I decided to take a test spin with a bunch of interesting new tweeter designs from Vifa. Here we have a 19mm ring radiator model# xt19, a fat surround 25mm silk dome model# dx25, and a compact 25mm neodymium tweeter with heat sink fins on the motor model# d26nc.

I listened to the ring radiator first, because it looked the most interesting. Ring radiators are notorious for having poor top end dispersion, hence the large phase plug sticking out of the center of the tweeter which helps to keep the off-axis response of the tweeter up at high frequencies. The compromise is supposedly quicker transient response and detail retrieval. If you look closely, you can see that the voice coil sits at the center of the silk dome, rather than driving the dome from it's edge. This tweeter also features a copper shorting ring on top of the pole piece, which is visible through the silk dome with direct light. There is also an interesting looking rear chamber design which Vifa claims is "non-reflective".

Listening to this tweeter unfiltered (that's right no crossover!), was quite a treat. For such a tiny tweeter, it was amazingly full bodied. The new rear chamber and motor design must be doing something, because I couldn't detect any offensive resonance or muddiness in the lower frequencies of this driver. It sounded very natural, open, and detailed. The top end struck an excellent balance between detail, sparkle, and air while not being too "hot" or "spitty" sounding. Vocals were natural and open sounding without being too forward, laid-back, or velvetty. I like this tweeter alot! Although I will say it did not have the sheer power, and unrestricted dynamics that you would find in the other top dog offerings such as the Seas Millenium, Dynaudio Esotar, or Scan-speak 9700 revelator.

Next up was the fat surround Vifa dx25. The design of this tweeter was to allow for a very wide top end dispersion. In that respect, it did a fairly good job. This tweeter also plays quite low, so low that it almost sounds like a full 3" midrange. It's definitely more full bodied than the vifa xt19. However, this driver didn't sound quite as open and revealing as the xt19. There was definitely more of a laid back sense to this driver, with details being more rounded and vocals a tad bit heavier/thicker sounding. Still, for being about half the price of the xt19 it did an amazing job. 

Last up was the tiny neo tweeter. Some may have noticed this bears a striking resemblance to the CDT 07 series tweeter. There's no rear chamber on this tweeter, and it doesn't play as low as the dx25 or the xt19... also the tweeter has what appears to be heat sink fins on the bottom of the motor for additional cooling. Looks cool... but I doubt if it has any true sonic impact.

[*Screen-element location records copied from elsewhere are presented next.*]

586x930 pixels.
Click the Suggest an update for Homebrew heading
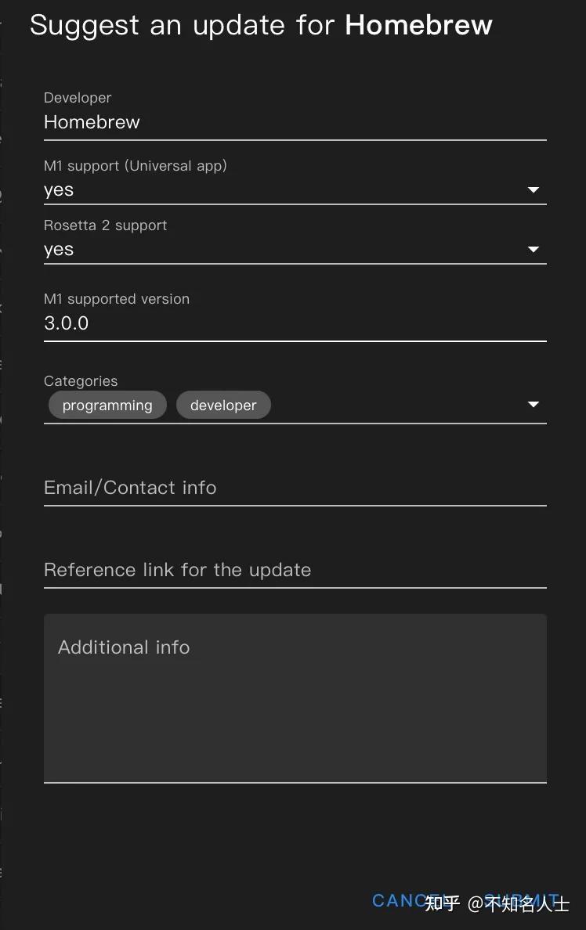(x=261, y=25)

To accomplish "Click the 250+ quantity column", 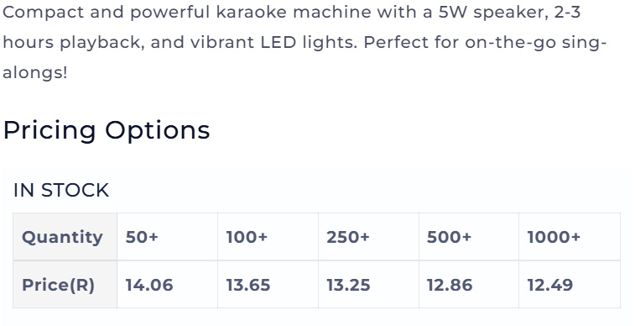I will click(368, 237).
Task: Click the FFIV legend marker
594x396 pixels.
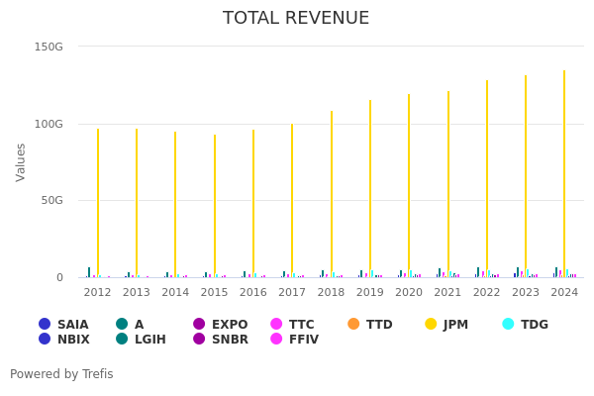Action: coord(276,340)
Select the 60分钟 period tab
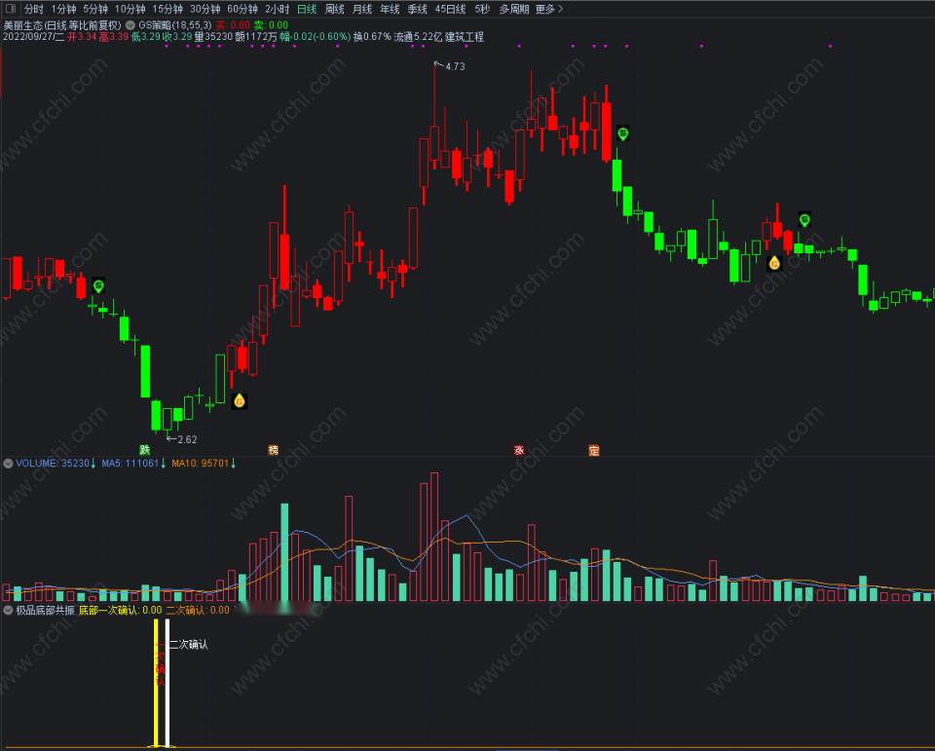This screenshot has width=935, height=751. 243,9
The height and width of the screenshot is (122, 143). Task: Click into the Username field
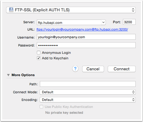[x=86, y=37]
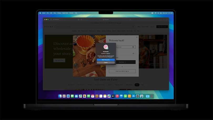Open Finder from the Dock
Image resolution: width=213 pixels, height=120 pixels.
click(x=60, y=96)
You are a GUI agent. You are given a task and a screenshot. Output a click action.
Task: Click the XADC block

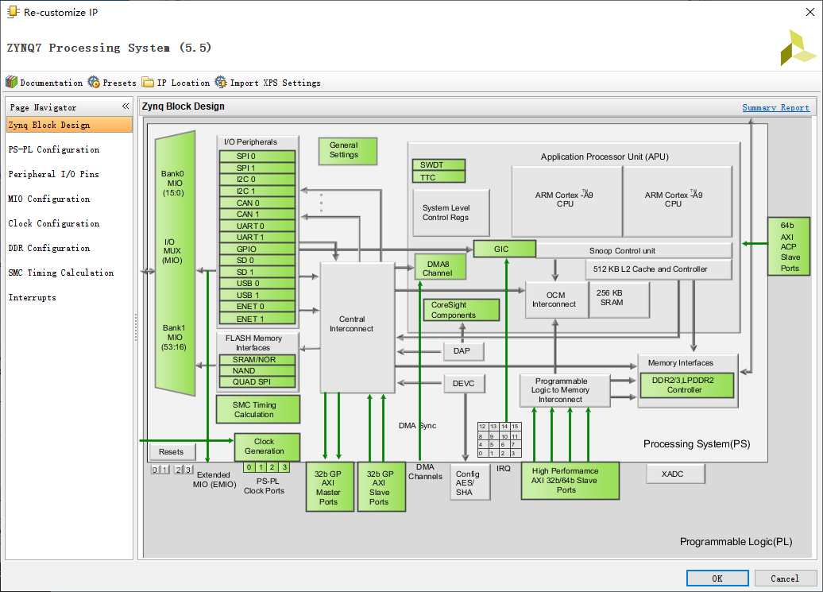674,474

My first impression of the d26nc was that it was quite a bit more open in the midrange than the dx25, however the top end could at times be spitty/hissy. Songs with fast and hard string plucks could degenerate into white noise, unlike the dx25 which tended to round off the sound making it a bit softer, or the the xt19 which showed true finesse and managed to capture the impact, fine detail, and shimmer of the sound. Also sibilant vocals tended to be exaggerated somewhat. However, what I felt was the true weakness of this tweeter was that it sounded small. It did not have the presence, power, or dynamics of the larger format tweeters.

Considering the price and size of this tweeter though, I would say it's a good buy. Compared to other tweeters in this category, it's a good performer in terms of detail and powerhandling... but can't quite compete with the larger, chambered, and more expensive tweeters.


----------



## MIAaron (May 10, 2005)

> The new rear chamber and motor design must be doing something


Vifa has updated the xt19? I don't recall a rear chamber on my xt19's, but I havn't spent much time with them.


----------



## npdang (Jul 29, 2005)

MIAaron said:


> > The new rear chamber and motor design must be doing something
> 
> 
> Vifa has updated the xt19? I don't recall a rear chamber on my xt19's, but I havn't spent much time with them.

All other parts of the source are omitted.